L'histoire :
Son sac sur le dos, un ado prend la route pédestre du bahut. Chemin faisant, il aperçoit Ben Fimming, un autre ado, un voisin d’un an de moins que lui, qui emporte un matelas dans la forêt. Ce curieux manège ne l’iterpelle pas plus que ça. La journée de cours se déroule comme d’habitude : morne. Pendant le sport, il tente de rétablir le lien social avec Sho, son ancien pote. Depuis l’expérimentation d’une drogue artisanale, Sho vit dans un état catatonique et adopte des comportements déviants. Mentalement, Sho n’est plus parmi les hommes et son entourage semble résigné à accepter cet état. Notre ado reste tout de même bienveillant à son encontre. Durant une pause, une fille l’aborde et lui propose directement qu’ils « se voient » le soir-même chez elle. L’ado accepte sans joie. Le soir, il lui offre une plante – abandonnée sur son perron quelques heures plus tôt par Sho. Elle l’invite dans sa chambre, lui offre un verre de vin rouge. Il découvre qu’elle peint, toujours la même chose : des anus en gros plan. Ils matent un film en DVD ensemble, puis il rentre chez lui. Le lendemain, une nouvelle dingue se répand au lycée : Ben Flimming a forcé Léa Shavano à lui faire une pipe. Au moment où le père de la jeune fille retrouvait sa fille déshydratée et attachée au radiateur, Ben se suicidait sur un matelas dans un champ, d’une forte dose de tranquillisants…
Ce qu'on en pense sur la planète BD :
Bienvenu dans un roman graphique étrange, aux ambiances malsaines, aux circonstances toujours imprévisibles et aux propos dérangeants mais nécessaires. Pour guides, deux adolescents – un gars, une fille, sans prénoms – trimbalent leurs carcasses désabusées à notre époque contemporaine. En nous faisant partager leur ressenti particulièrement atone sur les évènements pourtant graves d’une semaine, jour après jour, l’auteur allemand Lukas Jüliger se livre à un véritable florilège des maux et des angoisses de cet âge, sans tabou.
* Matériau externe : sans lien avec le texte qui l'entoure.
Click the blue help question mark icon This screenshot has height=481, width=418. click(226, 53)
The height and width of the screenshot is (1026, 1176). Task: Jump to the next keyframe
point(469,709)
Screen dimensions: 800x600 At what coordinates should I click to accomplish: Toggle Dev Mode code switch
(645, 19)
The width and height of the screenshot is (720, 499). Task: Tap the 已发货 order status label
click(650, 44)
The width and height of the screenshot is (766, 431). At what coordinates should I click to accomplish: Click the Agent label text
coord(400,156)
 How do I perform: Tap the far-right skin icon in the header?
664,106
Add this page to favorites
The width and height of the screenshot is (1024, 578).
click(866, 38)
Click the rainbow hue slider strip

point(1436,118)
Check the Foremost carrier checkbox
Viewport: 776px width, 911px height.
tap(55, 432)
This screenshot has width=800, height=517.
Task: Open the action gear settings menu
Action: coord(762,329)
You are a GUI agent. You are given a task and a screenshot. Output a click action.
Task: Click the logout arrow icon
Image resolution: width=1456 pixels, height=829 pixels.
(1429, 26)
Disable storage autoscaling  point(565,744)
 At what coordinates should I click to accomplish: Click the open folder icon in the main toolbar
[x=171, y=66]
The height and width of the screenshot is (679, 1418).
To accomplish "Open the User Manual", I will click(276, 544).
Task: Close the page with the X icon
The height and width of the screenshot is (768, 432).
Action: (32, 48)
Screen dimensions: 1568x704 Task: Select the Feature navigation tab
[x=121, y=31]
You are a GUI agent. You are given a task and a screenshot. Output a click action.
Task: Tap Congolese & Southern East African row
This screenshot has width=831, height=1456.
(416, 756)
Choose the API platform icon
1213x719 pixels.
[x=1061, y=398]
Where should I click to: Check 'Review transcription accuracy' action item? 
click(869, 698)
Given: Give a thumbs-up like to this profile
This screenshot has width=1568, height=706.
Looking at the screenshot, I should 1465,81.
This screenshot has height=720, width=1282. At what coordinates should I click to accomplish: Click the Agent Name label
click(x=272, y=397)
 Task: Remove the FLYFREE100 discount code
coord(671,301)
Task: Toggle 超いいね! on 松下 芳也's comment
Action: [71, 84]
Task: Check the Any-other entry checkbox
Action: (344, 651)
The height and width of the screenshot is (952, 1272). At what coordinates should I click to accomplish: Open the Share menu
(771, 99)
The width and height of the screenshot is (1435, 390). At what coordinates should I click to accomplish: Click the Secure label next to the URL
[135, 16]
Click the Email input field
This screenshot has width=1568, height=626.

Au premier chef, il y a certes les pulsions sexuelles, tellement puissantes qu’elles frayent ici avec le surnaturel. Les ados s’abandonnent en effet parfois sur un « rectum géant » situé dans un coin reculé de la forêt, et qui leur procure un bien-être inouï. Mais il y a aussi les expériences de substances stupéfiantes, dont l’un ne reviendra jamais (Sho). Et enfin la pulsion de mort, fascinante, attrayante, que l’un éprouve sur lui-même (il se suicide), que d’autres prennent en photo (vive les smartphones), qu’un dernier distribue sans émoi (façon carnage à la Columbine High School). Par le truchement en voix off de sa pensée, le héros garçon partage sa distanciation et revient en parenthèses sur les détails éclairants, afin que tout finisse par être explicite. Le plus intéressant est sans doute que l’intrigue n’a ni suspens, ni enjeux. Au rythme des 128 pages, Jüliger nous laisse juges et désarmés pour interpréter les faits, aussi graves, plats ou sordides soient-ils. Il nous abandonne aussi avec une fin en queue de – il ne fallait certes pas s’attendre à autre chose. Son dessin déstabilise aussi quelque peu : personnages et décors sont ultra stylisés, mais leur finition est chiadée dans un monochrome crayonné gris-taupe parfaitement raccord avec la gaieté ambiante. Le rythme, les angles de vues et les profondeurs révèlent une sacrée maîtrise du découpage séquentiel. En conclusion, ce roman graphique ne dit rien et pourtant dit tout sur le mal-être adolescent. Super original et maîtrisé, limite irracontable, il nous abandonne à un sentiment poisseux durable…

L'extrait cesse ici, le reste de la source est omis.